Problem details: Please reproduce all of the following lines word for word.

Records shown:
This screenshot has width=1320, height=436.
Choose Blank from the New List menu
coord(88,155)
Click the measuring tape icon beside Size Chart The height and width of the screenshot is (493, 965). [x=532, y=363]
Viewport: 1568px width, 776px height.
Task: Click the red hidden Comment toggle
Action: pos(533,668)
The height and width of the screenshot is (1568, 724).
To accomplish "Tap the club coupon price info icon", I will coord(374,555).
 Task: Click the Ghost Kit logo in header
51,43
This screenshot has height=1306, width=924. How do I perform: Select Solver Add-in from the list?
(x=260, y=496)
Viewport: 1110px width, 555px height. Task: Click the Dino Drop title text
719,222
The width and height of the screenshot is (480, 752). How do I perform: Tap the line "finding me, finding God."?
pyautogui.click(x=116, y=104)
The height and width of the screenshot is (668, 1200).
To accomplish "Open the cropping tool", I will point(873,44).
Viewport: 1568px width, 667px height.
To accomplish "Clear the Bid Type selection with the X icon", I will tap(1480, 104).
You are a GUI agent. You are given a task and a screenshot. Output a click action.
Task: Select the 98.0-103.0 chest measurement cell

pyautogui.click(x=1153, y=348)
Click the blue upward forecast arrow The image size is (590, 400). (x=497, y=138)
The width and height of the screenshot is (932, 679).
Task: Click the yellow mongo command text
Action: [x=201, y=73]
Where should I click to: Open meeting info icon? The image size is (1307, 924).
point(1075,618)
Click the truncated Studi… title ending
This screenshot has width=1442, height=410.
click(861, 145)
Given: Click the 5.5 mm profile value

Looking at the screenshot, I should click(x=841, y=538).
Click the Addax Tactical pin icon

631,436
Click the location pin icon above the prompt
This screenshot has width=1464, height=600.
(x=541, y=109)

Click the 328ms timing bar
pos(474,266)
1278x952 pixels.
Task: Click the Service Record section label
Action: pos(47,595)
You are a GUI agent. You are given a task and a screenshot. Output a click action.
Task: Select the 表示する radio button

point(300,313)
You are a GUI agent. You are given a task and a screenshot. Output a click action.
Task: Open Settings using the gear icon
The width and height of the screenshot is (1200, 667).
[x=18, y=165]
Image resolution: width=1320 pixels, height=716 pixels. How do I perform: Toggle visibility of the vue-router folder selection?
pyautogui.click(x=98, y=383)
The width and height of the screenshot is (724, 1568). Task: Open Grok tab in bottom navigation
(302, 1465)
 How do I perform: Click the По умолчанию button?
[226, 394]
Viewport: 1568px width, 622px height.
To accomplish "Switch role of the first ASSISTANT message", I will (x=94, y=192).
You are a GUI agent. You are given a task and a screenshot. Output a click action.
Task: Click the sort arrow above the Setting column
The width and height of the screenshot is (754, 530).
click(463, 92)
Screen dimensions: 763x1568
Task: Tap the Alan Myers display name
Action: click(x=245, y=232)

Output for this exercise:
This screenshot has width=1320, height=436.
Choose Blank from the New List menu
coord(88,155)
Click the measuring tape icon beside Size Chart The height and width of the screenshot is (493, 965). [x=532, y=363]
Viewport: 1568px width, 776px height.
Task: Click the red hidden Comment toggle
Action: pos(533,668)
The height and width of the screenshot is (1568, 724).
To accomplish "Tap the club coupon price info icon", I will coord(374,555).
 Task: Click the Ghost Kit logo in header
51,43
This screenshot has height=1306, width=924. How do I perform: Select Solver Add-in from the list?
(x=260, y=496)
Viewport: 1110px width, 555px height. Task: Click the Dino Drop title text
719,222
The width and height of the screenshot is (480, 752). How do I perform: Tap the line "finding me, finding God."?
pyautogui.click(x=116, y=104)
The height and width of the screenshot is (668, 1200).
To accomplish "Open the cropping tool", I will point(873,44).
Viewport: 1568px width, 667px height.
To accomplish "Clear the Bid Type selection with the X icon", I will tap(1480, 104).
You are a GUI agent. You are given a task and a screenshot. Output a click action.
Task: Select the 98.0-103.0 chest measurement cell

pyautogui.click(x=1153, y=348)
Click the blue upward forecast arrow The image size is (590, 400). (x=497, y=138)
The width and height of the screenshot is (932, 679).
Task: Click the yellow mongo command text
Action: [x=201, y=73]
Where should I click to: Open meeting info icon? The image size is (1307, 924).
point(1075,618)
Click the truncated Studi… title ending
This screenshot has width=1442, height=410.
click(861, 145)
Given: Click the 5.5 mm profile value

Looking at the screenshot, I should click(x=841, y=538).
Click the Addax Tactical pin icon

631,436
Click the location pin icon above the prompt
This screenshot has width=1464, height=600.
(x=541, y=109)

Click the 328ms timing bar
pos(474,266)
1278x952 pixels.
Task: Click the Service Record section label
Action: pos(47,595)
You are a GUI agent. You are given a task and a screenshot. Output a click action.
Task: Select the 表示する radio button

point(300,313)
You are a GUI agent. You are given a task and a screenshot. Output a click action.
Task: Open Settings using the gear icon
The width and height of the screenshot is (1200, 667).
[x=18, y=165]
Image resolution: width=1320 pixels, height=716 pixels. How do I perform: Toggle visibility of the vue-router folder selection?
pyautogui.click(x=98, y=383)
The width and height of the screenshot is (724, 1568). Task: Open Grok tab in bottom navigation
(302, 1465)
 How do I perform: Click the По умолчанию button?
[226, 394]
Viewport: 1568px width, 622px height.
To accomplish "Switch role of the first ASSISTANT message", I will (x=94, y=192).
You are a GUI agent. You are given a task and a screenshot. Output a click action.
Task: Click the sort arrow above the Setting column
The width and height of the screenshot is (754, 530).
click(463, 92)
Screen dimensions: 763x1568
Task: Tap the Alan Myers display name
Action: click(x=245, y=232)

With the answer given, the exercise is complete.